Records from a dataset
::::::

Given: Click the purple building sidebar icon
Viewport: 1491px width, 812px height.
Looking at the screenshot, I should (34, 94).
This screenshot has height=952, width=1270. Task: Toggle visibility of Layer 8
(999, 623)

::::::

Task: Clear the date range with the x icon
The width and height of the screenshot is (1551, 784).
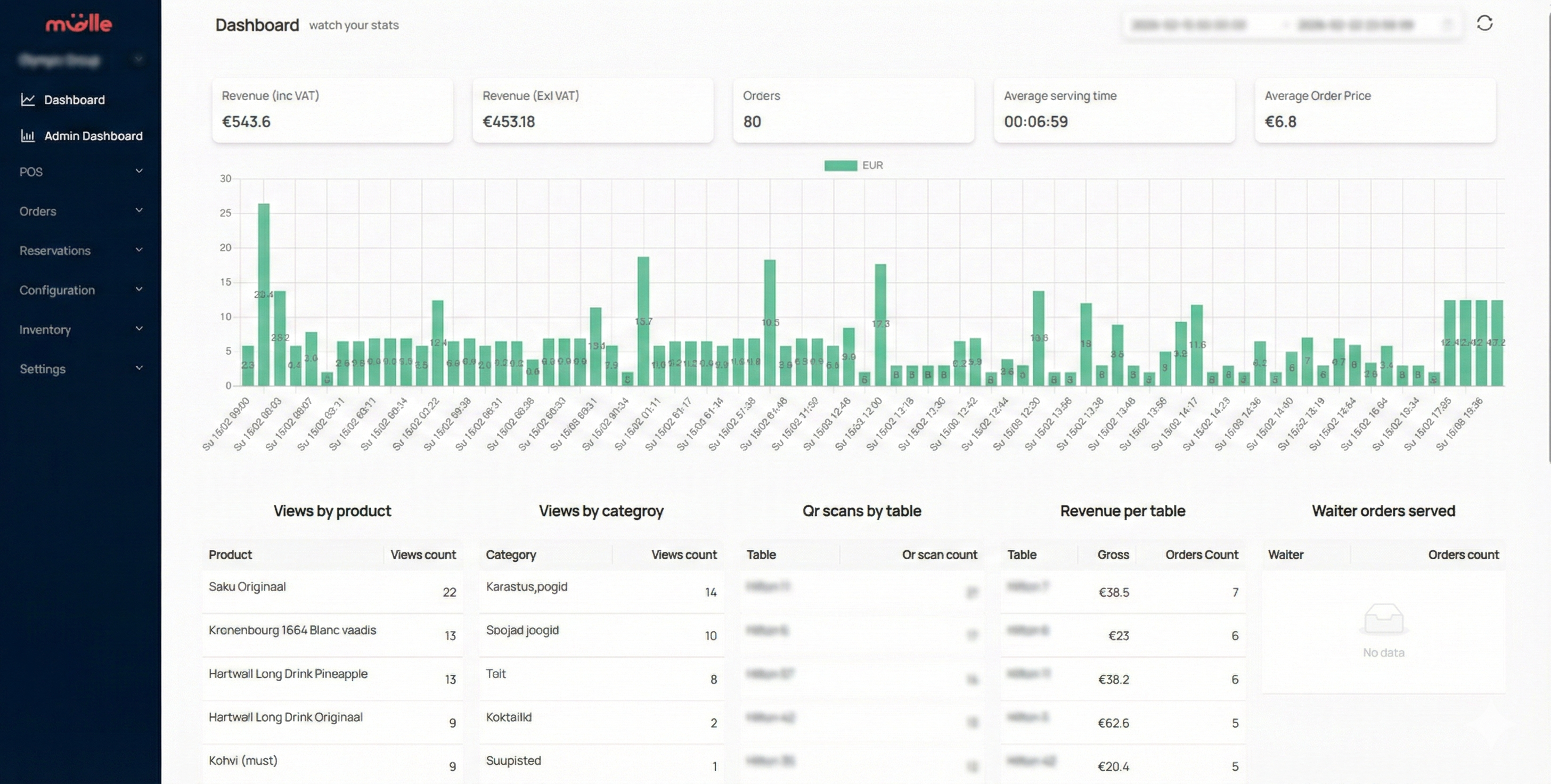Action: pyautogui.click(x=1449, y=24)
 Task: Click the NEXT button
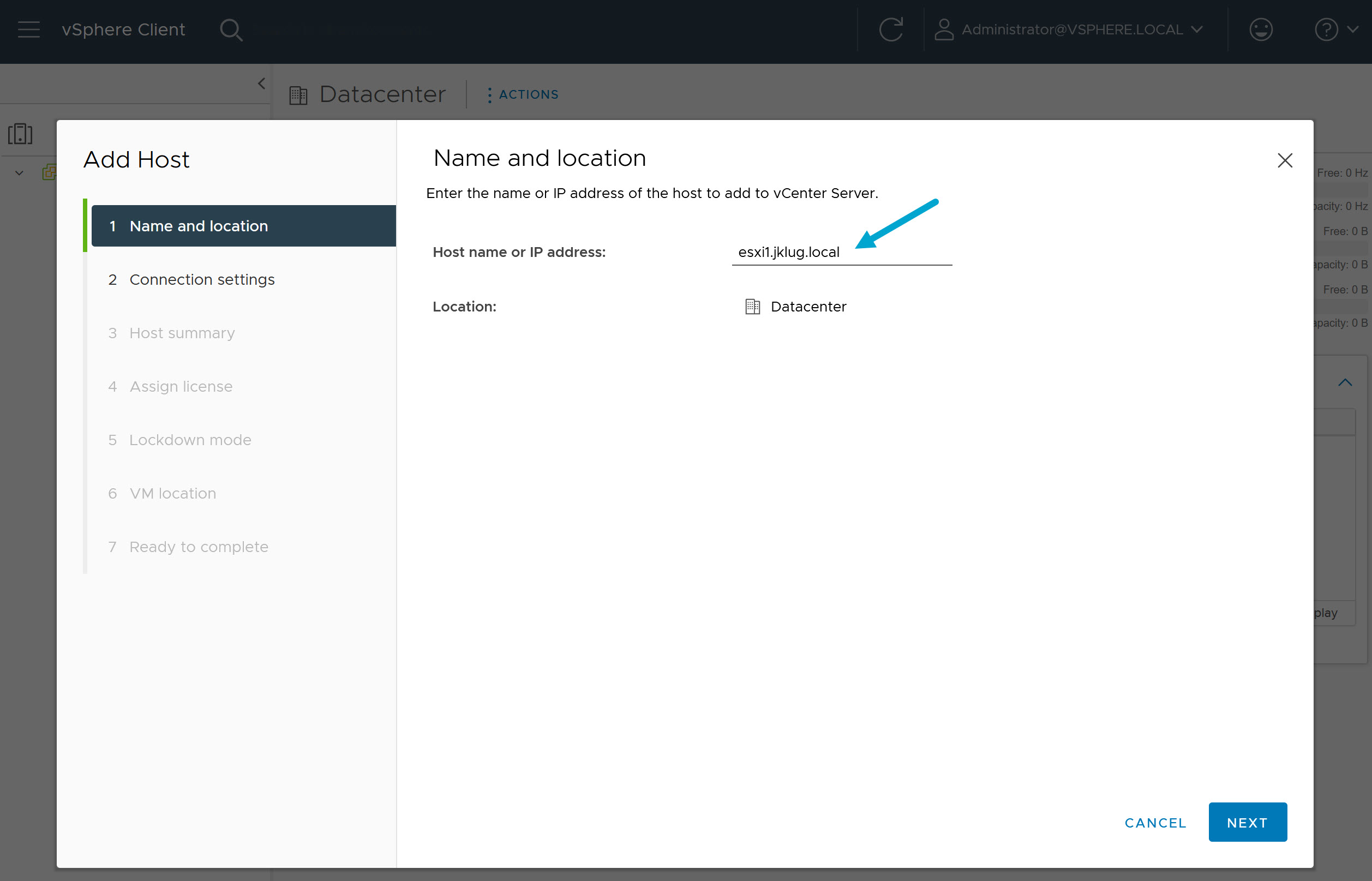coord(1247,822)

::::::

Look for the word "icon" in the data, then return every line that contains it.

Given: Click the purple building sidebar icon
Task: Clear the date range with the x icon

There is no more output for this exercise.